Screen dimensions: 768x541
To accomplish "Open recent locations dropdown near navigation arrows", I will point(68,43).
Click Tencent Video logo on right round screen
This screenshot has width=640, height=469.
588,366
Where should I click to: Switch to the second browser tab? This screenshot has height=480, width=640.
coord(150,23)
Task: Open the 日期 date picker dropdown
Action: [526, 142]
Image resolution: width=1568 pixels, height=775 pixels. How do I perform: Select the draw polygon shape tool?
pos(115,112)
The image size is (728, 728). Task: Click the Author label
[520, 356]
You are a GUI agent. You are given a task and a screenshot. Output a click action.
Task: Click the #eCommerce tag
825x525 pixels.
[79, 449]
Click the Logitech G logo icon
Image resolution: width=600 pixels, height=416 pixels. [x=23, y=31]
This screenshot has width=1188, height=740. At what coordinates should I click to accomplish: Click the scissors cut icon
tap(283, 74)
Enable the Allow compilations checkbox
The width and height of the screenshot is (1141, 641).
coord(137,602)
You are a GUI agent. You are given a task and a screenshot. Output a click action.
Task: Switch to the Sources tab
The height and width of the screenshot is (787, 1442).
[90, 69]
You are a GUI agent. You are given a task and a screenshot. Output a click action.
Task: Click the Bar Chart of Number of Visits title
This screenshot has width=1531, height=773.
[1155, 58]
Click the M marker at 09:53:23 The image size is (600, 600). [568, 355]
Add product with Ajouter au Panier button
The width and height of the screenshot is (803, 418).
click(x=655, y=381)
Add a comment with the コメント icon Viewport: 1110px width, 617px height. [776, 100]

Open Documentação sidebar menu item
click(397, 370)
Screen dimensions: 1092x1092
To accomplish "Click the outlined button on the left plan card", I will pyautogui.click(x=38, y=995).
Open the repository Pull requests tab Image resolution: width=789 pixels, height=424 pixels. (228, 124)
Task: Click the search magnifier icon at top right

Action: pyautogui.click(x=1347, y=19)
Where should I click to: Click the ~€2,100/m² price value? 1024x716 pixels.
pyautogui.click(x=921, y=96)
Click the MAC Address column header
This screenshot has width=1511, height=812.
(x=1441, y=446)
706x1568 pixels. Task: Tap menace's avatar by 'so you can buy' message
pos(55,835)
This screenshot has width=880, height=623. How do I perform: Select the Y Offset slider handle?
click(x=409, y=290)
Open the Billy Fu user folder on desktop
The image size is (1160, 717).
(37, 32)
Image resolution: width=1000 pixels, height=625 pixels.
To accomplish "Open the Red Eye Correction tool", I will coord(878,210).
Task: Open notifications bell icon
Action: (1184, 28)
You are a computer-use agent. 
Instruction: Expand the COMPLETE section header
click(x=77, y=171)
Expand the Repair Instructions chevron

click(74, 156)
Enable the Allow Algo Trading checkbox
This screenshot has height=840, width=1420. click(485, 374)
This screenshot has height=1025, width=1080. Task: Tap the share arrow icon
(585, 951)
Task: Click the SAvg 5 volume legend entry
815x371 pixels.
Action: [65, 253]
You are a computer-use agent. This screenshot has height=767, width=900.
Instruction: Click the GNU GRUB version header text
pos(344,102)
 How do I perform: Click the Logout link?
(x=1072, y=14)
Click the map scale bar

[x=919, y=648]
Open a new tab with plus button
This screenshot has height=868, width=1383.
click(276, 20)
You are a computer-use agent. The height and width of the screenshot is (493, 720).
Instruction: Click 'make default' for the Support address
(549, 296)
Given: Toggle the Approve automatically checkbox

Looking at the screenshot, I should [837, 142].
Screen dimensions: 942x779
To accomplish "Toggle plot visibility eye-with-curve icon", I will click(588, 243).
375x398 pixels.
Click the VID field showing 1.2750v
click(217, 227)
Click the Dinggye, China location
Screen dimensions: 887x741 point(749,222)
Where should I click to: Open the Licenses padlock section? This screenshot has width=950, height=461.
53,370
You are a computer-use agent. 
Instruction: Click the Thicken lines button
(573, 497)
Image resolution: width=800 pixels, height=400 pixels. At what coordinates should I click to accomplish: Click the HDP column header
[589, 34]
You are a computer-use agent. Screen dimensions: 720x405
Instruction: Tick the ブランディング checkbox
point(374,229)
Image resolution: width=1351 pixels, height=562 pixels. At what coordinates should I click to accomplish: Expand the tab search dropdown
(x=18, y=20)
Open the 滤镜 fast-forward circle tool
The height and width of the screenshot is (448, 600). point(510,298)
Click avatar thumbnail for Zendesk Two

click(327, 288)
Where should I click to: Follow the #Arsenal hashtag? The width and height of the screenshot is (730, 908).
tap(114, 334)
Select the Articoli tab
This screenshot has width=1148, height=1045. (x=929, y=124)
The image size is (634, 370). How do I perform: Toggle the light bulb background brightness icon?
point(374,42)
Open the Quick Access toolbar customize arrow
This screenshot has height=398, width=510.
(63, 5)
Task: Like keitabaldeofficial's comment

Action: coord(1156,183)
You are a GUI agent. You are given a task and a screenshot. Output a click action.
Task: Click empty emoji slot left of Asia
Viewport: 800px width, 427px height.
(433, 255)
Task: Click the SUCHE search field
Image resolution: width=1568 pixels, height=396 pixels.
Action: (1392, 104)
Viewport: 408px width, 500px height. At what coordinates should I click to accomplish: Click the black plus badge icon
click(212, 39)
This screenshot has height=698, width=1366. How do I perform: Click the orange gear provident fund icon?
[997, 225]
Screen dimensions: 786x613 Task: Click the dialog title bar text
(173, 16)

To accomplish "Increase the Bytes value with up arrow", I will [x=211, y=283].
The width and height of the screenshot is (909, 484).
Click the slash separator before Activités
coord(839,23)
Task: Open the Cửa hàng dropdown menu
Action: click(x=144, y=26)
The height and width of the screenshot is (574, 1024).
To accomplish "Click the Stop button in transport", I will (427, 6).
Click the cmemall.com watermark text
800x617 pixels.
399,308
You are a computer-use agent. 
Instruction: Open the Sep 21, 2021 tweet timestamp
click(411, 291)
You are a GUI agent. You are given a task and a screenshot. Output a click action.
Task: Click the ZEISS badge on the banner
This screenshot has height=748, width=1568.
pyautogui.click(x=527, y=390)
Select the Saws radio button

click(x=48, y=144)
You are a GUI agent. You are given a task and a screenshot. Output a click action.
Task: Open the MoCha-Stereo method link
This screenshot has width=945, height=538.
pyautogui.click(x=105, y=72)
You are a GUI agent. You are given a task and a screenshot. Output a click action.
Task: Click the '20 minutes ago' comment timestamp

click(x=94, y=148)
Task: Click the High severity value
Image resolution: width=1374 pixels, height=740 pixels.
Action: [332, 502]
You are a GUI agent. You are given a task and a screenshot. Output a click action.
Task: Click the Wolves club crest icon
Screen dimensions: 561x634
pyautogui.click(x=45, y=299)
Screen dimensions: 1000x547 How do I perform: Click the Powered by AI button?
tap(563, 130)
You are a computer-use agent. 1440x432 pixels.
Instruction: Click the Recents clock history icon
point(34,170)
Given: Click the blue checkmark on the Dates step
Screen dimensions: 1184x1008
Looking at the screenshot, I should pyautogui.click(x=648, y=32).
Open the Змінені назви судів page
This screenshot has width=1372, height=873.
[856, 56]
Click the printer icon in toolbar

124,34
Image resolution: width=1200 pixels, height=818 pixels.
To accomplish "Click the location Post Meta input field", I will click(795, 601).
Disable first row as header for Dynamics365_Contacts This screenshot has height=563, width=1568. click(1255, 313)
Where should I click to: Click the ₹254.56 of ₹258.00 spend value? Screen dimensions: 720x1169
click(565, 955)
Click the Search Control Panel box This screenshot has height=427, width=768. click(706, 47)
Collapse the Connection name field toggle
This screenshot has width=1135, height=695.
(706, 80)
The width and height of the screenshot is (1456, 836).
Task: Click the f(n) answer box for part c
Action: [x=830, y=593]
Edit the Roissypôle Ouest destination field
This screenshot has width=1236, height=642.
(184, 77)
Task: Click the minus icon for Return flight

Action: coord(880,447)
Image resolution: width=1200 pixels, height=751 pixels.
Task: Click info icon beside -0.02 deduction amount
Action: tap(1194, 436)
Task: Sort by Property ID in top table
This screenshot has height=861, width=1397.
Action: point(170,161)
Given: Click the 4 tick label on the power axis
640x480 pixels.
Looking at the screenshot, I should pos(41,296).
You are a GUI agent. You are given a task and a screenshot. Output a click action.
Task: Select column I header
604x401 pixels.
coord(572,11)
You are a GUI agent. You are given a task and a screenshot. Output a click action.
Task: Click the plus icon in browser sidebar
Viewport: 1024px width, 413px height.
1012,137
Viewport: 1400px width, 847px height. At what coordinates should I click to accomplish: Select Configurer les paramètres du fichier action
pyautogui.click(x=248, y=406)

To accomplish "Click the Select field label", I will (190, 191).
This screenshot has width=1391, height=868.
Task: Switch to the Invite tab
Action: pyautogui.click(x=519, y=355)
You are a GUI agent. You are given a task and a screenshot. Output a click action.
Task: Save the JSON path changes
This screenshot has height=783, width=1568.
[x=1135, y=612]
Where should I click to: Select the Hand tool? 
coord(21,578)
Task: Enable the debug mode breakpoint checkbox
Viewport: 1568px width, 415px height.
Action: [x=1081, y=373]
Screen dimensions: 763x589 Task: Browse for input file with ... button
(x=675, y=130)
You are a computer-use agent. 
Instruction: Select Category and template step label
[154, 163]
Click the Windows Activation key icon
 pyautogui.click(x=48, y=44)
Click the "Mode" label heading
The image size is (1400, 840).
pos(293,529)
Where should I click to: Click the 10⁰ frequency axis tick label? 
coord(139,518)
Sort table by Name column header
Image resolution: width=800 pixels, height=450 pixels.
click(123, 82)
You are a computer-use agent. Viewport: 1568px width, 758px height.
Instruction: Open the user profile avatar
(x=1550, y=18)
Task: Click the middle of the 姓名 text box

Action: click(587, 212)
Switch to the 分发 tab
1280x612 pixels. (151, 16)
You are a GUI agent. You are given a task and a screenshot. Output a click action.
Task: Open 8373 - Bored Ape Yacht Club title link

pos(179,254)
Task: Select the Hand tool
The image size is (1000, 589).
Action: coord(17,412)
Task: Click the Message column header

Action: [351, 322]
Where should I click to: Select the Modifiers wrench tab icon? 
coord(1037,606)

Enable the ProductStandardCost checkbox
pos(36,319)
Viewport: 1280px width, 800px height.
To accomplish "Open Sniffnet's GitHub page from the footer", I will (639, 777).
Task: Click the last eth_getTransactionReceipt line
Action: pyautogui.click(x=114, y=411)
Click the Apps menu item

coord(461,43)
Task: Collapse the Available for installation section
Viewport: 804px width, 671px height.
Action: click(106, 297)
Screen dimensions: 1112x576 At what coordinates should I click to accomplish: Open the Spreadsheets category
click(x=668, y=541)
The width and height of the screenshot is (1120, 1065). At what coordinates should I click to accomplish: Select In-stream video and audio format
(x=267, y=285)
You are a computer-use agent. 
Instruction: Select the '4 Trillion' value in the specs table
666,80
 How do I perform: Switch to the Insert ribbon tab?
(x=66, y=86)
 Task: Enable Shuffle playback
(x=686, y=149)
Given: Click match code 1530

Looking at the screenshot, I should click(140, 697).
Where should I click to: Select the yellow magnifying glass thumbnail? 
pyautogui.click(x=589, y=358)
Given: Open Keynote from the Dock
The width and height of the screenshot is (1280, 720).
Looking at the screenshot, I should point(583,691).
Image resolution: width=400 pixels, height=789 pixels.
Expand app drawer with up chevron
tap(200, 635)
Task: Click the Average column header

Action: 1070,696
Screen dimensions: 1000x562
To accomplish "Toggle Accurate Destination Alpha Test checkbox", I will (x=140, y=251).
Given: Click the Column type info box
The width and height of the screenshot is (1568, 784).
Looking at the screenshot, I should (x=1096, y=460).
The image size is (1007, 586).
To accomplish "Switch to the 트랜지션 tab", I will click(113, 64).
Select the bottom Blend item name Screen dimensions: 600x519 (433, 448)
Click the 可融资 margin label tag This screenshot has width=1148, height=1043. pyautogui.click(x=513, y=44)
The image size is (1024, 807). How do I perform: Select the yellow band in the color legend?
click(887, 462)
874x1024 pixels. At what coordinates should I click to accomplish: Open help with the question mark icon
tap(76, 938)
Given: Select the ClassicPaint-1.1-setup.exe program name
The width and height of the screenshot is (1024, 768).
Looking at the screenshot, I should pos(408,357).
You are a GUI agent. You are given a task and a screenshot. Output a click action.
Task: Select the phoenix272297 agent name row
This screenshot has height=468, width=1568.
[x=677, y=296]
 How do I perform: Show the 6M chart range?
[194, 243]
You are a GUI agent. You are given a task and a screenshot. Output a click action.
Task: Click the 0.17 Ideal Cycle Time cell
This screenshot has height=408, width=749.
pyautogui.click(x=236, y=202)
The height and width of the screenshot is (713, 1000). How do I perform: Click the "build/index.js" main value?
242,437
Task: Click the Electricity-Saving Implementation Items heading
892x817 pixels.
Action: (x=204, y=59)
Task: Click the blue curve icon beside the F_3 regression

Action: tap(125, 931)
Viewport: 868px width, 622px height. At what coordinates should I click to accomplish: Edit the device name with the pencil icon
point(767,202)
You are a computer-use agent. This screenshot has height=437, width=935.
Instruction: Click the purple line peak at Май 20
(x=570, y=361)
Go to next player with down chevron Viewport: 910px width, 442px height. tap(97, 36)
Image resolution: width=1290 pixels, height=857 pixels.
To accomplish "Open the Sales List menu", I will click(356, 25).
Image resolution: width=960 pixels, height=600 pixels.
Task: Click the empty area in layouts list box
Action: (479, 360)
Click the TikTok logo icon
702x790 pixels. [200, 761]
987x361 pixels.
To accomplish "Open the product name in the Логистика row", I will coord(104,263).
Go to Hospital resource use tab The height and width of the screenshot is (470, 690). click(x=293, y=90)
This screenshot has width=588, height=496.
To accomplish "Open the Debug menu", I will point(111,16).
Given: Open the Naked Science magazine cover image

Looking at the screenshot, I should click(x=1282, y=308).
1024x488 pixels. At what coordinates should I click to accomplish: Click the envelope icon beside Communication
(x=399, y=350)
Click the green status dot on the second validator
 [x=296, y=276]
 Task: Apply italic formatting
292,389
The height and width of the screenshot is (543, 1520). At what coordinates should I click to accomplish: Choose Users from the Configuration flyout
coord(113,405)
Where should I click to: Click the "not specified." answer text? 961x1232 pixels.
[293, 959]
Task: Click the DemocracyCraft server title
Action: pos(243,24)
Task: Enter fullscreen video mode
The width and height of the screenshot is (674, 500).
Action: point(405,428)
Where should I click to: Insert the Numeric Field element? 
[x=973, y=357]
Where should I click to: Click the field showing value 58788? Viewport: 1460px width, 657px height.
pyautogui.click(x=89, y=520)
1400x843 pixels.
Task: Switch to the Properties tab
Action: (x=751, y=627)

============================================================

§ **What is expected**
"left" is the string to look for; please copy every line of the records above where it appears.

§ **Task result**
To accomplish "Click the outlined button on the left plan card", I will pyautogui.click(x=38, y=995).
Task: Click empty emoji slot left of Asia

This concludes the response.